* SELECTED TEXT *
How to Build a Media Kit to Show Branding for Bloggers

There are tons of ways you can build a media kit to get advertisers.  The trick is to know how to pitch them and what to show potential advertisers that will make them want to work with you instead of someone else, show them value and get your message across.  If you pitch that you add branding value instead of sales, and that is where the value of your site is, here is what you may want to focus on with your media kit.  These metrics can help you stand out and leave the “bigger” or “better” blogs behind.

The difference between a general media kit and one for branding is that media buyers who need to generate sales need a return on investment so a regular media kit should have sales numbers, stats, etc…  If you tell your advertisers your blog is about branding, you need to show other metrics that aren’t as important for sales but are very important for branding.  Branding is about exposure and getting a brand out there while media buying is about turning a positive return on your investment.  Sales kits are about click through rates, impressions and conversions, branding is about exposure, impressions, social activity, engagement and interactions.  Here are the different metrics I would use if my sites were about branding instead of sales and I wanted to help increase my chances of getting giveaways and even get some that the larger sites cannot.

Unique visitors.

Both media kits should show unique visitors.  If you are selling space for sales, and running a banner across your site, this is fine.  If you are pitching branding instead of sales as the value point for your blog, instead of showing just total unique visitors, show unique visitors to each new post within a 1 day, 1 week and 1 month period on average instead of your entire site.  This is very easy to track in Google Analytics.  If you have the time, you may want to break it out by niche for the advertisers so they know what to expect.

By showing the amount of unique visitors across new posts instead of your entire site, you can help to show that they will gain exposure for their brands and actually get their money’s worth.  If your site has 60K unique visitors, but they are based on a few posts instead of 20K on a unique post and 40K coming each week to catch up and visiting your new posts, you need to specify this.  If your new posts get 2 visitors each because your traffic is all off of one or two keywords, pins, etc… your site is not adding any branding value and you will lose in the long run.

Comments per post

If there are no real comments but just spam comments, or no comments in general, your audience may not be engaged with your blog or site.  One easy thing to do is divide total posts by total comments and then you can get an average comments per post number to add to your media kit.  (If your site is one that only has a few posts that get all of the traffic, exclude those posts from the numbers because that will skew your results and create very unhappy advertisers when they start to measure your real value.)  These comments show people pay attention, go to your site, and actually read and enjoy it.  Make sure the comments are from real people, add real value to the post and aren’t based off of keywords or phrases.  Not all of them should have links either.

* SET EXERCISE A *
Within the records, from the first line through the line containing "click(x=1326, y=60)", rewrite the lines with "stepper" swapped for "arrow" and everything else left as it is.

* DATA LISTING *
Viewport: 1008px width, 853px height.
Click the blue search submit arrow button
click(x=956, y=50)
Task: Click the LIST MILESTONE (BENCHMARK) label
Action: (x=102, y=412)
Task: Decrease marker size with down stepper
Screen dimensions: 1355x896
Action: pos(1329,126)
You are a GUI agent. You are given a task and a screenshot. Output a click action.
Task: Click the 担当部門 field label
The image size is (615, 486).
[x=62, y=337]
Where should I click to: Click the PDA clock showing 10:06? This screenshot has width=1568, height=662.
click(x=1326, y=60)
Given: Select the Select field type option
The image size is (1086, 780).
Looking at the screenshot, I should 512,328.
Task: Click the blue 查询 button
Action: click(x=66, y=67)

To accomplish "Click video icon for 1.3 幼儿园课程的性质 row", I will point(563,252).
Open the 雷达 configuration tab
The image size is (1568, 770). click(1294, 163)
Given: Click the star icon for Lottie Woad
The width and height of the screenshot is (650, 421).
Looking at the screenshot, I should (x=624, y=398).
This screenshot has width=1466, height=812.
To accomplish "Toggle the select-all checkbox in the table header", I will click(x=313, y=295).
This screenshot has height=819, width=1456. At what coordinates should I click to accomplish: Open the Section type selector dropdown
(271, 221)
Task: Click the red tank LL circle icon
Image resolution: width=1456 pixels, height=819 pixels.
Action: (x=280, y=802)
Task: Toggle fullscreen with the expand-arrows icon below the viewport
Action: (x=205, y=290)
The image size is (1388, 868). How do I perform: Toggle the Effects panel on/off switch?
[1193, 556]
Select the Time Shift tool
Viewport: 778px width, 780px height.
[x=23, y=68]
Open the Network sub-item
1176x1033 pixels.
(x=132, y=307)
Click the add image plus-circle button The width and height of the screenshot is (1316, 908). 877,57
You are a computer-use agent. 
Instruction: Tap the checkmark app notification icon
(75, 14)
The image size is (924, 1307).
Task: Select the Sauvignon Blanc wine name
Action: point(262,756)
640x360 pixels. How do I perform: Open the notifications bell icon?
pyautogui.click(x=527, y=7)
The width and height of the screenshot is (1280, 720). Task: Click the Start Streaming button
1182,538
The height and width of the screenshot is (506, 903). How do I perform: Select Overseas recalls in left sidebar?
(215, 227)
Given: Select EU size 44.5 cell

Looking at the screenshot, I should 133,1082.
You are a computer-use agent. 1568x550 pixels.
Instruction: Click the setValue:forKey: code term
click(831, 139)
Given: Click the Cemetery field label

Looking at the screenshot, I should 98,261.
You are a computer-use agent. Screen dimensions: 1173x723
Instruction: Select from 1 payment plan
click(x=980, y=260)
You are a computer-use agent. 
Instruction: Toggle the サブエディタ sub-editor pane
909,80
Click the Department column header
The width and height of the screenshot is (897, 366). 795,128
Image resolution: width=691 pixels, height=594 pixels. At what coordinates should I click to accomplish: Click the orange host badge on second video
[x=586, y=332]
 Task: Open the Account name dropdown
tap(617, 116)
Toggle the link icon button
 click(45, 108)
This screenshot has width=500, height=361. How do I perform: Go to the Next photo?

* SET EXERCISE B *
In the media kit article, what are sales kits said to be about?

* FINAL RESULT A *
Viewport: 1008px width, 853px height.
Click the blue search submit arrow button
click(x=956, y=50)
Task: Click the LIST MILESTONE (BENCHMARK) label
Action: (x=102, y=412)
Task: Decrease marker size with down arrow
Screen dimensions: 1355x896
Action: pos(1329,126)
You are a GUI agent. You are given a task and a screenshot. Output a click action.
Task: Click the 担当部門 field label
The image size is (615, 486).
[x=62, y=337]
Where should I click to: Click the PDA clock showing 10:06? This screenshot has width=1568, height=662.
click(x=1326, y=60)

* FINAL RESULT B *
Sales kits are about click-through rates, impressions and conversions.